Management of manifestations
Medical cardiovascular management of LDS patients involves strict control of blood pressure to reduce hemodynamic stress on the arterial wall. β-blockade has historically been used, and is still commonly used. Angiotensin II receptor blockers (ARBs) such as losartan are hypothesized to be beneficial in LDS because of both blood pressure lowering and desirable biochemical effects within the vessel wall including attenuation of TGFβ signalling. Our personal practice is to initially administer losartan with a target dose of 2.0mg/kg/day for children and at least 100mg/day for adults. Ultra-high dose ARB dosing can be considered in refractory circumstances.
LDS-related aneurysms are amenable to prophylactic surgical intervention without a significant risk of undue vascular fragility or difficulty in establishing vascular anastomoses. Decisions regarding the precise timing of surgery are based upon integration of many variables and needs to be individualized. In general, surgical thresholds based on aortic root diameter are lower than those applied for most other vascular connective tissue disorders, including Marfan syndrome. For adults with LDS5, surgery is generally considered when the aortic root dimension is in the low-to-mid 4cm range. Precise guidelines for children with LDS5 have not been established, but there is a strong incentive to allow the aortic annulus to reach a size of 2.0-2.2cm, allowing the placement of a graft of sufficient size to accommodate somatic growth into adulthood.

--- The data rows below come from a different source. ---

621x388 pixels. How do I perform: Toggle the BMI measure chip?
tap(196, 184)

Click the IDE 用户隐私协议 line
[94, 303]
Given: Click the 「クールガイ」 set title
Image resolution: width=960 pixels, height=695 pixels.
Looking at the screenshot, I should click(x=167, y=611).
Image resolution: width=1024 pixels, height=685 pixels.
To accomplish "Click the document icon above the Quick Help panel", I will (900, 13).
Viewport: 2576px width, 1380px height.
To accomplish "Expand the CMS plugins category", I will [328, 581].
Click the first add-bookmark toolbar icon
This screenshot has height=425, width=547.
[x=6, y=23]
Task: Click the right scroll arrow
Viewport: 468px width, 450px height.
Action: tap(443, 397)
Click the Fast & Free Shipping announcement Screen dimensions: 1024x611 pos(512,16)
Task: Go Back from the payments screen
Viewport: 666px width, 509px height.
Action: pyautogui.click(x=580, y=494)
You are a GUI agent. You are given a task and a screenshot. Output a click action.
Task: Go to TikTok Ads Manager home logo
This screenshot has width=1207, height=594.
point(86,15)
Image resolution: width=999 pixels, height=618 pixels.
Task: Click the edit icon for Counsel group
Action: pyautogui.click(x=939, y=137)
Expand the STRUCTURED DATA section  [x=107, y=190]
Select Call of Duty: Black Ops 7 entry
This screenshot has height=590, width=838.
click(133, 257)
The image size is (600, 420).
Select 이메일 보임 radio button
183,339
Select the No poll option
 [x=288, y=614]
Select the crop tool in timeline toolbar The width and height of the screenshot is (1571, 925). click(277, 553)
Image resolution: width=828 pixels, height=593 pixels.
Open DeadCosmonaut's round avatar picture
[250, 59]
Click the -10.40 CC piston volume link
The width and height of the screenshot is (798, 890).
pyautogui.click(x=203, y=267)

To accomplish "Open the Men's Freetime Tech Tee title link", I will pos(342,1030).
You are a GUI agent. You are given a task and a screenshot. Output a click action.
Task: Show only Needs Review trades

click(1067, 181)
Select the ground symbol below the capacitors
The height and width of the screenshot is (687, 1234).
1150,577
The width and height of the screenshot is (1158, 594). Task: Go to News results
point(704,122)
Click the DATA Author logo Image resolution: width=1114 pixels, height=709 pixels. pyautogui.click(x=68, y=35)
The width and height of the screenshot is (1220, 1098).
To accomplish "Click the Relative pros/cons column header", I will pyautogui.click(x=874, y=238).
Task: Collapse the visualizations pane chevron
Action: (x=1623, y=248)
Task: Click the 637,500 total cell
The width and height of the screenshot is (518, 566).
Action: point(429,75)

Malformations, dysfunction or pain ensuing from the extra-cardiovascular anomalies are dealt with in a case-by-case manner, based on the input of a multidisciplinary team of medical specialists.
Surveillance
Cardiovascular disease is the major cause of morbidity and mortality in LDS patients, underscoring the importance of frequent cardiovascular monitoring. Individuals with LDS should be offered echocardiography once a year to monitor the thoracic aortic diameters (root and ascending) and to evaluate both morphology and functionality of the heart valves. Furthermore, head-to-pelvis magnetic resonance angiography (MRA) or computed tomography angiography (CTA) to obtain serial measurements of the entire arterial tree should be performed at diagnosis, one year thereafter, and at least every two-three years. In case of severe and rapidly progressing aneurysmal disease, more regular follow-up should be considered.